**** Extracted material ****

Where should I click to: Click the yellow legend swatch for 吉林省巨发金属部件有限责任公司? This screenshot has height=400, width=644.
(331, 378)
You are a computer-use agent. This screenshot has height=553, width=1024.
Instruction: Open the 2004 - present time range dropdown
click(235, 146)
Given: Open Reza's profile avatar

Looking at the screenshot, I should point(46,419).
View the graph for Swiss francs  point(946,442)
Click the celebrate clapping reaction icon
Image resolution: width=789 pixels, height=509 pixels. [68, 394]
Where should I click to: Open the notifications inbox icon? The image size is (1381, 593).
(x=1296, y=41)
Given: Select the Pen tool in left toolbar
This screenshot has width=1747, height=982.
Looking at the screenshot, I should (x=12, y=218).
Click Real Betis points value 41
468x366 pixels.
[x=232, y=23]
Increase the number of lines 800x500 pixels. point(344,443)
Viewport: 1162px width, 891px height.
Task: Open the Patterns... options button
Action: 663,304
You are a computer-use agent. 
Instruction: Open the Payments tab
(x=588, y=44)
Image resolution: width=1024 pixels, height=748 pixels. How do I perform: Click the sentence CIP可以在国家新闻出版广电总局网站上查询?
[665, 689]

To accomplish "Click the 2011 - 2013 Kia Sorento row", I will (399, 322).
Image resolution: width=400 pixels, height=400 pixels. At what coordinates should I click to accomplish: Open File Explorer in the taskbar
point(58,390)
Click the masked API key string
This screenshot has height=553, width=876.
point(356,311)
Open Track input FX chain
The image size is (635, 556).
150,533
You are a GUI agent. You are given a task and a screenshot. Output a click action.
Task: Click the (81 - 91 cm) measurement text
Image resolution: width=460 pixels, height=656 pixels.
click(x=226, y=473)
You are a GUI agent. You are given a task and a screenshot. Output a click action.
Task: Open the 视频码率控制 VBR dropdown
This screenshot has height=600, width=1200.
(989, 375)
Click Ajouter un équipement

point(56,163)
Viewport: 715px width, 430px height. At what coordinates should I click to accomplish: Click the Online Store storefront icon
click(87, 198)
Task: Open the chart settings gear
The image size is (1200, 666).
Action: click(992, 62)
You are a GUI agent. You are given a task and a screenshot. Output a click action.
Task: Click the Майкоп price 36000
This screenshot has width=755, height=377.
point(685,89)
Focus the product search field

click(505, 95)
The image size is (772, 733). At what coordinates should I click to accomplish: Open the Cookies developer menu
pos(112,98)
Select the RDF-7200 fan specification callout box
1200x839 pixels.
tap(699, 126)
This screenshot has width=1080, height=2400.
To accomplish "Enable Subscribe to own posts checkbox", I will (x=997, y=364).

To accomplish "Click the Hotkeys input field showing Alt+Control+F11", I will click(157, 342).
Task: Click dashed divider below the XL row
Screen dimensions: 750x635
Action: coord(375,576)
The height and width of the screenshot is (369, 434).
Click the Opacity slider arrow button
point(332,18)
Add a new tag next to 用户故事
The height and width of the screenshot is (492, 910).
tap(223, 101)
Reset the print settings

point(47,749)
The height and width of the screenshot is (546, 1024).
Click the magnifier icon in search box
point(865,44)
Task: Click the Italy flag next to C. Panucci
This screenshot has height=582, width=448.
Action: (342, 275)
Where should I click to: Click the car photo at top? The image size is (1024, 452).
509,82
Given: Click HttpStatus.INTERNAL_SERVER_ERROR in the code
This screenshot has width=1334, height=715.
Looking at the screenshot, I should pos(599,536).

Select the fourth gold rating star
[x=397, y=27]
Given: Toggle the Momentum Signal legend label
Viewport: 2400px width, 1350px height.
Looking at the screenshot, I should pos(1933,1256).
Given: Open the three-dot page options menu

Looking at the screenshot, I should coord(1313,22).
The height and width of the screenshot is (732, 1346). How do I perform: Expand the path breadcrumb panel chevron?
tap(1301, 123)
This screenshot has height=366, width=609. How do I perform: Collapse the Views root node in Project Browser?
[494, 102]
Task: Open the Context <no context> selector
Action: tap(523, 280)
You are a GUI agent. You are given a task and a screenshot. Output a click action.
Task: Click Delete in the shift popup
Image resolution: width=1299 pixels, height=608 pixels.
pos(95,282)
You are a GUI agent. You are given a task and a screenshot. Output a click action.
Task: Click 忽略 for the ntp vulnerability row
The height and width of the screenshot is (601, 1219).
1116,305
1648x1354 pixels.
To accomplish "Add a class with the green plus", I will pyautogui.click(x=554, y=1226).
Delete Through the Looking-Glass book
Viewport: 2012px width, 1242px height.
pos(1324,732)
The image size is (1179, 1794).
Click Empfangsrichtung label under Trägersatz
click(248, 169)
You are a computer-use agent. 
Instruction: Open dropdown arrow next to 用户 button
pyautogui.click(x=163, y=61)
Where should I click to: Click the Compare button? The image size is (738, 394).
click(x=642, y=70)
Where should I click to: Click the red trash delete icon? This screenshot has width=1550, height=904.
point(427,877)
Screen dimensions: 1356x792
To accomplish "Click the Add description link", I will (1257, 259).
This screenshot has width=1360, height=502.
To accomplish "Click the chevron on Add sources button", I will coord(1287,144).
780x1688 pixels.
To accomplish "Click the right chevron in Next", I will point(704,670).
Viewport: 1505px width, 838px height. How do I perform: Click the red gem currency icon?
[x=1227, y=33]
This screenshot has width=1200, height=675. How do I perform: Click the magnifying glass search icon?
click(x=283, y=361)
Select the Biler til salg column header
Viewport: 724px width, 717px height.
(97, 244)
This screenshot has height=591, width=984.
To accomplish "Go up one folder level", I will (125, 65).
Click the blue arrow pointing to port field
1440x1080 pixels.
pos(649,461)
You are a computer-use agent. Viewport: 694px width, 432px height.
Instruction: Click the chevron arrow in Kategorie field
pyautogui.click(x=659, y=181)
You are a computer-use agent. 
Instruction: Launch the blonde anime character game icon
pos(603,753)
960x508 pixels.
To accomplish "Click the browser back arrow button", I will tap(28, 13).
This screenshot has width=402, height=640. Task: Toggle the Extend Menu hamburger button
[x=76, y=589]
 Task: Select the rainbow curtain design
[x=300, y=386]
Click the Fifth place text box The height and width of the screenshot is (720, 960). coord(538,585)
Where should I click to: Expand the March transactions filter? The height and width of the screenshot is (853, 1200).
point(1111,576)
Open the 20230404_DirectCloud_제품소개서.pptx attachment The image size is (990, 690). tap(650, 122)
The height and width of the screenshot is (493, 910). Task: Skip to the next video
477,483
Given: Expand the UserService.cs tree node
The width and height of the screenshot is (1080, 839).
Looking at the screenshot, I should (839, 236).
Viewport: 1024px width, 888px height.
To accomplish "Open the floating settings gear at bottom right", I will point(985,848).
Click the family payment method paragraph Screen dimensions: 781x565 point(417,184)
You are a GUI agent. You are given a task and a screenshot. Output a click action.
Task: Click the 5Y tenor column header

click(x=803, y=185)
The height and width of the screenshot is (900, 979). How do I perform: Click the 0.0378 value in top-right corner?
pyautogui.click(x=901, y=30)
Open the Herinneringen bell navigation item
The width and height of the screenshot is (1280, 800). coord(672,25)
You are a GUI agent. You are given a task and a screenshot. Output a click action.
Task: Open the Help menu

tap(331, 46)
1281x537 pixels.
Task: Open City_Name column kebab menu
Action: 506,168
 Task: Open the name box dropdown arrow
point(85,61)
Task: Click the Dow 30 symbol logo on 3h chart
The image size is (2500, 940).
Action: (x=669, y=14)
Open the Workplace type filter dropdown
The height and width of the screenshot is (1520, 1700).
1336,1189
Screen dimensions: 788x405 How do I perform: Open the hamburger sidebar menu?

****

Your goal: Taking the listing above as the source, transcribe only the lines starting at the line with "This screenshot has height=600, width=1200." and going through the line with "Select the RDF-7200", unaltered and with both ends included.

Solution for this task:
This screenshot has height=600, width=1200.
(989, 375)
Click Ajouter un équipement

point(56,163)
Viewport: 715px width, 430px height. At what coordinates should I click to accomplish: Click the Online Store storefront icon
click(87, 198)
Task: Open the chart settings gear
The image size is (1200, 666).
Action: click(992, 62)
You are a GUI agent. You are given a task and a screenshot. Output a click action.
Task: Click the Майкоп price 36000
This screenshot has width=755, height=377.
point(685,89)
Focus the product search field

click(505, 95)
The image size is (772, 733). At what coordinates should I click to accomplish: Open the Cookies developer menu
pos(112,98)
Select the RDF-7200 fan specification callout box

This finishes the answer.